The second piece is Out Magazine’s “La La Land Is Not Gay Enough,” and is equally unconcerned with the movie itself; its argument is albeit slightly harder to argue against. It stakes a claim on behalf of gay people to movie-musicals on the basis of their camp appeal. The argument is that the music and movie choices cited and alluded to in the movie do not meet the author’s standards of what is camp – assuming, of course, the movie actually had to do that. This is what makes the movie ‘not gay enough.’ The key implication made is that heterosexuality is dreary whilst gayness is fun, buzzy, indeed ‘queer.’ While this may be borne out by historical evidence, does it then follow that a movie musical is dreary simply because it does not possess this elusive ‘camp’ element. Then there is the question of how ‘gayness’ is understood and represented, whether it be of this canonical campness or otherwise, and the further question of why. Is it contextually appropriate for this movie to have ‘gay’ elements? Would it be simply tokenising if this movie included a gay character? How would we know such a character is gay – through overacting their gender-opposed masculinity/femininity (stereotype) or being told after the fact in some post-mortem (a kind of retconning – the J.K. Rowling way), both of which can be equally faulted for aberrant tokenisation? This is the same spinning we saw with Moana. Because that film was inclusive as could possibly be of so-called ‘Polynesian stories’ (again with commitment to that primordial idea of universality), those critics seemed to hit all the wrong notes when they criticised the movie for not having done that.
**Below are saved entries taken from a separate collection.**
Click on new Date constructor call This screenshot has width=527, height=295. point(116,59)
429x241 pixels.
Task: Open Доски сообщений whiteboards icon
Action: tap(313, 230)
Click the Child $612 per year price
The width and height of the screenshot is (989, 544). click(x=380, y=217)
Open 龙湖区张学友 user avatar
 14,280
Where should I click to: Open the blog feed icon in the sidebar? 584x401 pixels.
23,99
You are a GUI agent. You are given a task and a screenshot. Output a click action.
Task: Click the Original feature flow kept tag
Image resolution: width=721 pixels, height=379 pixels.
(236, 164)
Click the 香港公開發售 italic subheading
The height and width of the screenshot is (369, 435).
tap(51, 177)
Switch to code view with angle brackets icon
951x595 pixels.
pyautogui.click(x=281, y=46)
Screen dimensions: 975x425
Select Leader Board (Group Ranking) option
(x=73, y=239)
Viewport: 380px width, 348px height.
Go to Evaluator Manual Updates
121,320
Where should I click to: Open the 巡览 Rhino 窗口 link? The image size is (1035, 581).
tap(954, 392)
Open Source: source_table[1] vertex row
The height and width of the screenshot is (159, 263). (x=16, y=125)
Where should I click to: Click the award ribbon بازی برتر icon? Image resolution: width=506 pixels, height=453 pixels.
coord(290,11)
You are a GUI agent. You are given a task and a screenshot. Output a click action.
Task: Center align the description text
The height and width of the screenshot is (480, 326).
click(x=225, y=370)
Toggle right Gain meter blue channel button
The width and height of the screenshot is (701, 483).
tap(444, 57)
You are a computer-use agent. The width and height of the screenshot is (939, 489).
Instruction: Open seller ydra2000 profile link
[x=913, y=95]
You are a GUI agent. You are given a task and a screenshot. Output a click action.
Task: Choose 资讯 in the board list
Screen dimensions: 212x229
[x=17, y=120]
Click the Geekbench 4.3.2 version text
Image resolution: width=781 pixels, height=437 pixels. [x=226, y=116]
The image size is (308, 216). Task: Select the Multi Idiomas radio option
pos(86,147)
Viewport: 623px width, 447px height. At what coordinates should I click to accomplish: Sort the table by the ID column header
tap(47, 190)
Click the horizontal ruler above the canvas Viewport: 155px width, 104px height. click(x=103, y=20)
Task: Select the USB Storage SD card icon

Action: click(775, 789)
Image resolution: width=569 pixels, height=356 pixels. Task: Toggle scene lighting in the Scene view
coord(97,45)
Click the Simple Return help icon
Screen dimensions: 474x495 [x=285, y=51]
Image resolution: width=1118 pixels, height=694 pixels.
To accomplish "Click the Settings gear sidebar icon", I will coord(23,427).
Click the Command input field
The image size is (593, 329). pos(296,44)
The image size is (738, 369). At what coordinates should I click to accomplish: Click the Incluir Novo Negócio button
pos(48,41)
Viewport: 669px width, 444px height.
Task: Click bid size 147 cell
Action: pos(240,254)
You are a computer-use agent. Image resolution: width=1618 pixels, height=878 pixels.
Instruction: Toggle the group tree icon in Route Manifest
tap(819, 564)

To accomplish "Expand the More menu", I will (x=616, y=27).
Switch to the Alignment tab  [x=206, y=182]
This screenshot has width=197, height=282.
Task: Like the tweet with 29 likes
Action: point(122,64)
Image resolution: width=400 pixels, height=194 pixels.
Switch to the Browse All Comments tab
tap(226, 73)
Cultural studies in its popular bitesize armchair blog-form is thus converging on a state of hermeneutic deficiency. Critics are pulling analyses out of a hat based on historical claims made with very little reference to their actual objects of criticism. Moana has very little to do with colonial representations and nothing to do with colonial nostalgia. It is tone deaf to criticise La La Land for being heteronormative, and the feminist criticisms are equally answerable as they did not draw on the movie well enough. But the implication of the politics of representation is that things have to be represented properly. All movies must have diversity. All movies must represent all things. These claims should not be stuck to as much as identity politics practitioners claim. While including actors and actresses of different skin tones is encouraging and good, it is not a strong political concern, especially when in Hollywood we are simply shoring up a more diverse celebrity elite. Movies cannot represent all things. They have to by their nature be selective in what they show. Read Barthes’ Camera Lucida, the work of Lacanian film theorists such as Joan Copjec and Todd McGowan, or indeed any respectable film theorist, who will tell you this. Identity politics is fast showing its illiberal core, and it is high time the Left – who must be committed to a system of healthy participation in reason free of the destructive forces of capitalism and ascriptive inequality – abandons it as a political programme.